Thursday, March 15, 2012

Write Like John Roberts

A few weeks before the end of our law skills class last spring, our professor handed out an article about John Roberts' writing abilities when he was a litigator. The article gave examples of Roberts writings from several briefs showing how his writing is distinguished from other's. The article brought back a scathing criticism my law skills professor gave earlier in the year on a memo I wrote.

She sternly criticized me for using a hyphen in my memo. The tone in her comment felt like I had violated something sacrosanct in the realm of legal writing. One would have thought by the tenor in her message that I had done something flippant, such as using things like "omg" or "imho" or shit like that. It was a goddamned hyphen and there wasn't a damned thing wrong with it!

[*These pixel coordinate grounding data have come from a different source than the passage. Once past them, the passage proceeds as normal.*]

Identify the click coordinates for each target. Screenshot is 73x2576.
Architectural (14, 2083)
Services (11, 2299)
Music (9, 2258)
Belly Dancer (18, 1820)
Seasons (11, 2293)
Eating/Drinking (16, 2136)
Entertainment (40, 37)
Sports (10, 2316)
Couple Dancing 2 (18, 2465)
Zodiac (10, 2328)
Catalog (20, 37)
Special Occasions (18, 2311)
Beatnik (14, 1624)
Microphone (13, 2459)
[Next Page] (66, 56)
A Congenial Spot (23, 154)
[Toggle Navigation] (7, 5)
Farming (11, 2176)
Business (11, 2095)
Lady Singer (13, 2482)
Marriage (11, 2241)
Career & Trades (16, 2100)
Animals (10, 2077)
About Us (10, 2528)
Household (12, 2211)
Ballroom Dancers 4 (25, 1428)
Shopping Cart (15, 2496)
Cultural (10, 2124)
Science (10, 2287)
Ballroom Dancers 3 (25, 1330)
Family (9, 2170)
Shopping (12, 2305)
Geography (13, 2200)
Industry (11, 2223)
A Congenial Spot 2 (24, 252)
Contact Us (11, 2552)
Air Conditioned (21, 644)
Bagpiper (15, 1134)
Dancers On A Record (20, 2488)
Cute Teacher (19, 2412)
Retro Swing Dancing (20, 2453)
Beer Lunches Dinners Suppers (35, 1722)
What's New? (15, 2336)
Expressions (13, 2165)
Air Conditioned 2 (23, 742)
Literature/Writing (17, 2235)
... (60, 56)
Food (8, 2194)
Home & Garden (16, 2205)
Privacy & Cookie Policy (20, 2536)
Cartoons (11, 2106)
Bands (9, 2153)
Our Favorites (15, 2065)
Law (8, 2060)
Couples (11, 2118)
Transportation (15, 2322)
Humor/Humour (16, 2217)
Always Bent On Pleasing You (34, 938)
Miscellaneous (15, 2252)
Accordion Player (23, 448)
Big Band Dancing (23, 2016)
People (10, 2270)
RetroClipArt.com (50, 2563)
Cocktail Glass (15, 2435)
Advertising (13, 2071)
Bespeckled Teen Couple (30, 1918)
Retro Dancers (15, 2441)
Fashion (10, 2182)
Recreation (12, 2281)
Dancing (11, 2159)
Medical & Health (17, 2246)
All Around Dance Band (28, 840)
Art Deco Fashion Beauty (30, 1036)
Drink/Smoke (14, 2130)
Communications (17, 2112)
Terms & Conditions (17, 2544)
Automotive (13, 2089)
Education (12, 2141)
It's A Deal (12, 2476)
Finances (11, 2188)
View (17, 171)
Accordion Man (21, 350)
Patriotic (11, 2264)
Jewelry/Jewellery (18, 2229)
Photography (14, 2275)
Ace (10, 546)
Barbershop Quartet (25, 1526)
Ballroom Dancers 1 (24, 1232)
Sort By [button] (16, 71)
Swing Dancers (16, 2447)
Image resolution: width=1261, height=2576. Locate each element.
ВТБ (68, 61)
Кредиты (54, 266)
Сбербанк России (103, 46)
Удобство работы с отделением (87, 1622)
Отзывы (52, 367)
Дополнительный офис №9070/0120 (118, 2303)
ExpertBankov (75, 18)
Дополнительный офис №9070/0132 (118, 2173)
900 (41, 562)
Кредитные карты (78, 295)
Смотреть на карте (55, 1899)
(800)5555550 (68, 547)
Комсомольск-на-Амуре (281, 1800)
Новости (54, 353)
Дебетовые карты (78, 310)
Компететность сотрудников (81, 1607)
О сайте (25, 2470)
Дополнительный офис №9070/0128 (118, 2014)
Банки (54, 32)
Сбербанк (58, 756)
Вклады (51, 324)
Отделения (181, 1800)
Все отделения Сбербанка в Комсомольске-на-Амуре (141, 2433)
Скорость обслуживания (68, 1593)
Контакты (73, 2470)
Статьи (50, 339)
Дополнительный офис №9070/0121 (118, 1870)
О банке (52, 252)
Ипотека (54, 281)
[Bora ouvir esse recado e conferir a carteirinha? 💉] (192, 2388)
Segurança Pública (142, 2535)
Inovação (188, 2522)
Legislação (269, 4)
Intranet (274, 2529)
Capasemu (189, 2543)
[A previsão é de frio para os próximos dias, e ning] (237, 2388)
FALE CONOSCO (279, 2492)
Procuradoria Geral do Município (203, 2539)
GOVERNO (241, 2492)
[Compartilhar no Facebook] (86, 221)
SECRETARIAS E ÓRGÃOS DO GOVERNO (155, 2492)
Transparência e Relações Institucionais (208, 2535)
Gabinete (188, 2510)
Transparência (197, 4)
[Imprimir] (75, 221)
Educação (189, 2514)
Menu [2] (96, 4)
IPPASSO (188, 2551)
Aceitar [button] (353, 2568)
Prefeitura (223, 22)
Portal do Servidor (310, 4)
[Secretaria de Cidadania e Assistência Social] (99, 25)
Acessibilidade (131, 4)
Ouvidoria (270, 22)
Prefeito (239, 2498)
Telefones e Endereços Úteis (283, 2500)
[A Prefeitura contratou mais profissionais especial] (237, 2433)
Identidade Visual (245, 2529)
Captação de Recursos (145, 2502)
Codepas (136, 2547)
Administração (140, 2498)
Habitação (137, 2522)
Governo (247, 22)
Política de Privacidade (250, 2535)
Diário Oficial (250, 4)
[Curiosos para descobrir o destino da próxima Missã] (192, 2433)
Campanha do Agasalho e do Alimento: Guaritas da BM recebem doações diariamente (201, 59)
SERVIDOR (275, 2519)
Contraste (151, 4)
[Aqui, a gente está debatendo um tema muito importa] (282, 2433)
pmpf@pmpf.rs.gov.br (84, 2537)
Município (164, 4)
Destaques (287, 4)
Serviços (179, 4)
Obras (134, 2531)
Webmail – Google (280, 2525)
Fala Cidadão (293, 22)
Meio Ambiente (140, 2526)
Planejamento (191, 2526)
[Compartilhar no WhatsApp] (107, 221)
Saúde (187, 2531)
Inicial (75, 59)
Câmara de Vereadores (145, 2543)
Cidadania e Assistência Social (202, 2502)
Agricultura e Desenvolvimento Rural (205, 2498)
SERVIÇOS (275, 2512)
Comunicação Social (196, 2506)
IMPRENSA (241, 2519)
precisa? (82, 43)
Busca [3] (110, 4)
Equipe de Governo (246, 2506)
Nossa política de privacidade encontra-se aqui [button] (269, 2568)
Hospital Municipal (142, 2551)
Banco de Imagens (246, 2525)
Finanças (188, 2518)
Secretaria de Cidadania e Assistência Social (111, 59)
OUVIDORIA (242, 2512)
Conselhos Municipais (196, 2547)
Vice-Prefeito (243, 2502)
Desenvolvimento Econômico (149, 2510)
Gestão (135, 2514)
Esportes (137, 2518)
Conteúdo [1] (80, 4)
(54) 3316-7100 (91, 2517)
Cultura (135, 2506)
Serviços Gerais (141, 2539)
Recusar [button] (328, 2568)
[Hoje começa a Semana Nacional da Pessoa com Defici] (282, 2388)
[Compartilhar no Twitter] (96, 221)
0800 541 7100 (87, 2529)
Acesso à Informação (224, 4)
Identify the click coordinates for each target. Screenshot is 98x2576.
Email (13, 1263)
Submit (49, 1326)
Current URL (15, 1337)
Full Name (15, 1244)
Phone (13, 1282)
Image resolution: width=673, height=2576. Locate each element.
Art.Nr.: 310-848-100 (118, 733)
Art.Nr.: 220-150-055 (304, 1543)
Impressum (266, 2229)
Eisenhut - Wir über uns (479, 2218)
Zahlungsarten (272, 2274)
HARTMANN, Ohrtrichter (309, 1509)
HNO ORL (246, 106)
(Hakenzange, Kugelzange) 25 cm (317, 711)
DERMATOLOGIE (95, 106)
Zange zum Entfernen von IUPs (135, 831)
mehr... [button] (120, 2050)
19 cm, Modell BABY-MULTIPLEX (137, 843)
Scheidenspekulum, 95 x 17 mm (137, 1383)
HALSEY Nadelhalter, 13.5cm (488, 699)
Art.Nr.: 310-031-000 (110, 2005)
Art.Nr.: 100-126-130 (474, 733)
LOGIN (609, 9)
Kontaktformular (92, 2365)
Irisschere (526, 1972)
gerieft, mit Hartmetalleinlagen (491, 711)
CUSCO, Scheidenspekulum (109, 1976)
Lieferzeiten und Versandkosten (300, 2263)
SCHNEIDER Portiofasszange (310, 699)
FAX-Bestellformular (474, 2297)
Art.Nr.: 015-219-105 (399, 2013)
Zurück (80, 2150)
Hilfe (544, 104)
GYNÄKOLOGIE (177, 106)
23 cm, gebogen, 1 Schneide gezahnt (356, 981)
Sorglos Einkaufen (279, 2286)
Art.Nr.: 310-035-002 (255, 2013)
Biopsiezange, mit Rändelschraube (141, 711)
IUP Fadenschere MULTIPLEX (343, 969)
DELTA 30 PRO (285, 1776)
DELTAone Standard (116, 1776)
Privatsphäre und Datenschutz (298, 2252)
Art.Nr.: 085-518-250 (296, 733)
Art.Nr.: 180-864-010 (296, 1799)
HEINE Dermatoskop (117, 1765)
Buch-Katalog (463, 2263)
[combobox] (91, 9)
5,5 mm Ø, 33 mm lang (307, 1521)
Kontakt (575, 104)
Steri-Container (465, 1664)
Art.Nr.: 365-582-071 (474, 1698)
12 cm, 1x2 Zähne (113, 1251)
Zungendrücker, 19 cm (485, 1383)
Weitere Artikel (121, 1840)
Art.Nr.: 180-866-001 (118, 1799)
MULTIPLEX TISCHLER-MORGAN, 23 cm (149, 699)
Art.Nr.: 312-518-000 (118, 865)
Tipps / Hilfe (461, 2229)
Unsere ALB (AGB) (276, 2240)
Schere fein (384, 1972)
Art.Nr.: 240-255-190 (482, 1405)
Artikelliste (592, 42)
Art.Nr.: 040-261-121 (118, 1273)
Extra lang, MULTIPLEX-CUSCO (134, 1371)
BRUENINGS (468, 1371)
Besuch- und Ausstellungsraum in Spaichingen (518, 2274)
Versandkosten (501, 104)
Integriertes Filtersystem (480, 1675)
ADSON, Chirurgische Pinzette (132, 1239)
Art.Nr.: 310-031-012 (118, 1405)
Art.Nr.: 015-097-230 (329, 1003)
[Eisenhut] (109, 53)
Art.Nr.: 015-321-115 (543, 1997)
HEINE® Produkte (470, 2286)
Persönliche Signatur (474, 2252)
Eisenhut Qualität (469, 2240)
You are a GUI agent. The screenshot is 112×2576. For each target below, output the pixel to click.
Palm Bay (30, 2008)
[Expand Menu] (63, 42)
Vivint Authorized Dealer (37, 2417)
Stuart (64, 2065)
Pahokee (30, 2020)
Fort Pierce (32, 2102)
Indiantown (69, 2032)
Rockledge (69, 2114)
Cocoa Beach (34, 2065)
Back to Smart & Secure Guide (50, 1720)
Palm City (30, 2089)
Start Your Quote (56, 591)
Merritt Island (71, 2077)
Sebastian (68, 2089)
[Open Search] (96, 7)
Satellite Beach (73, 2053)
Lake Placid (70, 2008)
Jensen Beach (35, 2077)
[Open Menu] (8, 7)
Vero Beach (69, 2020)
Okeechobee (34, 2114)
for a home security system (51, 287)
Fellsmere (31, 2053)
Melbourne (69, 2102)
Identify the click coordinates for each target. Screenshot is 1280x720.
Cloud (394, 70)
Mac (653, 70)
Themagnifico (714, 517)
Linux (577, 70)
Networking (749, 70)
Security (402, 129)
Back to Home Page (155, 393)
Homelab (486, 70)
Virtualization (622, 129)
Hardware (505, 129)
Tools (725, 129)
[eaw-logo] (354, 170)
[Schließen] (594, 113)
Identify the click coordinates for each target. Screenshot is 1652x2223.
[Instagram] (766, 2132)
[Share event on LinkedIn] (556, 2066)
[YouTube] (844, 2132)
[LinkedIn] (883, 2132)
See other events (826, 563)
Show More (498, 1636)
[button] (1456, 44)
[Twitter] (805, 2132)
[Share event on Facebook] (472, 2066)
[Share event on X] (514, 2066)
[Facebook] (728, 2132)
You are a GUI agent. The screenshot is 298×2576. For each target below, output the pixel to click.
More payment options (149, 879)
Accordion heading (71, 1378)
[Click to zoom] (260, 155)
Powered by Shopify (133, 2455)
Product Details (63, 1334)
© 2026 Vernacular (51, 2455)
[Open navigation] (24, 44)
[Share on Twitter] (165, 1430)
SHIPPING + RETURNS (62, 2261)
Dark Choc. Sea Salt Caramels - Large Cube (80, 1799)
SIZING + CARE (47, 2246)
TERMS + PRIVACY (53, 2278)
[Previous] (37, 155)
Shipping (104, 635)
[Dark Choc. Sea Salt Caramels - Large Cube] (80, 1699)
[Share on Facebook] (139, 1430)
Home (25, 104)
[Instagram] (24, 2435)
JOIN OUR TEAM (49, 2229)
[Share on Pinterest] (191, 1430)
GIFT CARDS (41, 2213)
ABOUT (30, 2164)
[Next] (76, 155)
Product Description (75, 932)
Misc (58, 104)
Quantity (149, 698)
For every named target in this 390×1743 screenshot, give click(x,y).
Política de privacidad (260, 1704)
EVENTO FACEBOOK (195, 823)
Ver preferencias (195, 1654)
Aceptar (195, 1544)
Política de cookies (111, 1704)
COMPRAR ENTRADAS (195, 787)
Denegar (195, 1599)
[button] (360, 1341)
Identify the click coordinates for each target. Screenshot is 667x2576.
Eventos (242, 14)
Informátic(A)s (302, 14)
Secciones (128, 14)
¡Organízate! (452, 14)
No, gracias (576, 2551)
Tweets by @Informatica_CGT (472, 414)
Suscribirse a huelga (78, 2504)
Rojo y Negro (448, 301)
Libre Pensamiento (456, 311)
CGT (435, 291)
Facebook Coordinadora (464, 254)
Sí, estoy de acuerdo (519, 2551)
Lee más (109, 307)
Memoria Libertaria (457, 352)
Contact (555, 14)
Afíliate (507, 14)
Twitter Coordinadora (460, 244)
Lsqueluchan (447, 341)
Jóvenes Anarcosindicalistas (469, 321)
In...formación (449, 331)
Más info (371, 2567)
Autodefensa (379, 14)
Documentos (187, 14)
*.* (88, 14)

I read the Roberts article closely. I tried to absorb as much writing suggestions as possible. I know that I'm not like one of those liberal arts majors whose writing , they think, is the best thing to come down the pike since Learned Hand or Oliver Wendell Holmes. During the 3rd or so reading of the Roberts article, I noticed that in the 10 or so excerpts (each excerpt was about a paragraph long) the author provided us, there were 8 fucking hyphens in Roberts brief writing! Eight!

Oh god how I wanted to email my law skills professor a copy of that graded memo and the Roberts article and ask her how many hyphens she found in the Roberts excerpts. It would have been like an Easter egg hunt or "Where's Waldo." Had I been younger and more high-strung, I would have confronted her. Instead, I grit my teeth and a few months later bitched about it in on an anonymous blog.